Smoko: Demonising the innocent endeavours of science

The word "science" come from the Latin root scientia, which means knowledge.

Further, knowledge is generally considered to be the accumulation and organisation of observable or predictable phenomena which are testable and which can be rationally and logically explained.

This is the orthodoxy on which, through the Renaissance and, especially, into the Enlightenment in the 17th and 18th centuries and thereafter, much of modern Western civilisation has been built.

Of course, alongside it and interconnected with this, there have been equally critical developments in art, literature, philosophy, law and civics, but there is little doubt that the growth of science has played a profound role. The essential core of this has been the contestability of ideas, of hypotheses, of theorems and proofs - pursued out of a genuine, and generally "innocent", quest for knowledge and "truth".

There are signs, however, that this tradition is seriously under threat and, if this is indeed the case, the very nature of our civilisation, the freedoms we take for granted, may be too.

A week or so ago at the annual gathering of the American Association for the Advancement of Science in Vancouver - some aspects of which were attended by up to 8000 practitioners - warnings were issued, some of them unusually explicit, about the dark clouds gathering over science. The president of the association, distinguished agricultural scientist Nina Federoff, told an audience she was "scared to death" by the anti-science movement that was rapidly spreading across the United States and the rest of the Western world.

"We are sliding back into a dark era," she said.

"And there seems little we can do about it. I am profoundly depressed at how difficult it has become merely to get a conversation started on issues such as climate change or genetically modified organisms."

Alluding to an entire discipline under attack, she spoke of university and government researchers being hounded for arguing that rising carbon dioxide levels in the atmosphere are changing the climate; of emails being hacked and Facebook campaigns being mounted calling for researchers to be dismissed from their posts - calls often as not backed by right-wing politicians.

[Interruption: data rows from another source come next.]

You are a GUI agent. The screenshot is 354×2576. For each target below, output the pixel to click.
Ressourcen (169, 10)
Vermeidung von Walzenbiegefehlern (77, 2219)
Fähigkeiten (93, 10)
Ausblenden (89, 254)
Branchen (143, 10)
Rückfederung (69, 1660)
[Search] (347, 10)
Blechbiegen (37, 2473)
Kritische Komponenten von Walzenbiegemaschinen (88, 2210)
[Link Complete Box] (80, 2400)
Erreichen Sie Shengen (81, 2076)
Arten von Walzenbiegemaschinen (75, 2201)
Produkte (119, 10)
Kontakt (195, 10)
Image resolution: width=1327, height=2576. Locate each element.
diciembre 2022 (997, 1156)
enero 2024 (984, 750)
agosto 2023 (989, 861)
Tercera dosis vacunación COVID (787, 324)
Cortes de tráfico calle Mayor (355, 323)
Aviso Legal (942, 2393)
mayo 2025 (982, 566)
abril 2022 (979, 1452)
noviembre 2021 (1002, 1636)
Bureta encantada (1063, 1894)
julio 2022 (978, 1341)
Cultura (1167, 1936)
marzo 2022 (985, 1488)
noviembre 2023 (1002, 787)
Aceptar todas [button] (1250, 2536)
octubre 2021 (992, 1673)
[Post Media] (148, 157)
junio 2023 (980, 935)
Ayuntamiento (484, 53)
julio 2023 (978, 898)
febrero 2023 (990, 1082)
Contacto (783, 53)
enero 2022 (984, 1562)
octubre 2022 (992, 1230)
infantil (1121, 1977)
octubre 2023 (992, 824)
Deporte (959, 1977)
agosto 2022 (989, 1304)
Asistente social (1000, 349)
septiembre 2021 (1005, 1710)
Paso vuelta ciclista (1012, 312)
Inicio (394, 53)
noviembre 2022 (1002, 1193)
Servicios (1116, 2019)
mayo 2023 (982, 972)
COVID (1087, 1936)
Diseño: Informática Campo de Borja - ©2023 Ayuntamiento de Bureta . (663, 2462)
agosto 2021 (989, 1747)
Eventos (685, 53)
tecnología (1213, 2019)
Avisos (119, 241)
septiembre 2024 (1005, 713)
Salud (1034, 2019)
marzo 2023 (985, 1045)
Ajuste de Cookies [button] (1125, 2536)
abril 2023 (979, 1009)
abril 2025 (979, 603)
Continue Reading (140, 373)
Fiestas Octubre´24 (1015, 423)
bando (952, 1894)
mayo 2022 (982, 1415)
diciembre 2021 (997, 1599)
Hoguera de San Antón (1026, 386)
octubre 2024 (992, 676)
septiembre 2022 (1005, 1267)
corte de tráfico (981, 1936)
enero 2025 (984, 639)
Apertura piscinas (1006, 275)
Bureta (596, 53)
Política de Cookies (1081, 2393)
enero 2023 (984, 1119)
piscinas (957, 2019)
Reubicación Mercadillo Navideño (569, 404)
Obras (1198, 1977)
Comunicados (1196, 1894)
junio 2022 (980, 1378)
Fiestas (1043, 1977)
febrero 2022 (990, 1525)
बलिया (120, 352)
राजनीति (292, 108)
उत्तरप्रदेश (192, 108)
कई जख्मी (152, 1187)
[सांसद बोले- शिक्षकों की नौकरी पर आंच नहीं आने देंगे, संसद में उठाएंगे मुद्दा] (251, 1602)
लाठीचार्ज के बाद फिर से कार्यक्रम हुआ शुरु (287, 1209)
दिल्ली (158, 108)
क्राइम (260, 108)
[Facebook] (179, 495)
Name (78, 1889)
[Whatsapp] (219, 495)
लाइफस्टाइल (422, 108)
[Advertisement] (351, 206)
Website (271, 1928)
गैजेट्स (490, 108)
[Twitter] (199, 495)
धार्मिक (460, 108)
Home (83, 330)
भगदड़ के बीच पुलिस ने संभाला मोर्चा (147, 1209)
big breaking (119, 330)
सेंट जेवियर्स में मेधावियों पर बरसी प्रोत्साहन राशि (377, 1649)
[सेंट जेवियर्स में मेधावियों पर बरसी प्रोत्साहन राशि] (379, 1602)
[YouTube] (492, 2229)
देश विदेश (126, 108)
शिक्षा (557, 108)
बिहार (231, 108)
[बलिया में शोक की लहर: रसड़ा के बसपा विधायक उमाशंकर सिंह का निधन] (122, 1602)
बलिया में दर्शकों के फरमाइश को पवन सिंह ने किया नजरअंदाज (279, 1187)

Her concerns, published in an article in Britain's Observer, were echoed by Prof Naomi Oreskes, of the University of California in San Diego. Naomi Oreskes is a professor of history and science studies and, with Erik M. Conway, author of Merchants of Doubt: How a Handful of Scientists Obscured the Truth on Issues from Tobacco Smoke to Global Warming.

"Those of us who grew up in the '60s, when we put men on the moon, now have to watch as every Republican candidate for this year's presidential election denies the science behind climate change and evolution. This is a staggering state of affairs," Prof Oreskes said, while the article noted that, at the Republican Party debate in Florida, candidate Rick Santorum argued he should be the nominee because he had "cottoned on earlier than his rivals Newt Gingrich or Mitt Romney to the 'hoax' of global warming".

How did it come to this?

Prof Oreskes and Dr Conway set out a compelling thesis arguing that a small, loosely affiliated group of right-wing scientists allied to corporate and industrial interests, propelled in large part by free-market enthusiasms - and latterly at least aided and abetted by some fundamentalist Christian organisations - set out to sap the credibility of science they did not like, or which was potentially detrimental to the interests of the organisations and industries with which they were associated and which underpinned them financially.

At its core seemed to be the idea that government regulation - of the tobacco industry, of indiscriminate pesticide use, of industrial pollution associated with acid rain and ozone layer depletion, of greenhouse gas emissions - was akin to socialism by stealth, inimical to the very tenets of capitalism and to be resisted at every turn.

And so at every turn in the United States, organisations and "think-tanks" - supported by industry and devoted to the virtues of free markets and the vices of government intervention - such as the Cato Institute, the Heritage Foundation, the American Enterprise Institute, the Heartland Institute and the Competitive Enterprise Institute and myriad other smaller entities, have set out to spread the word, confuse the public and demonise the honest endeavour of "innocent" science.

Couldn't happen here? Don't you believe it.

 - Simon Cunliffe is deputy editor (news) at the Otago Daily Times.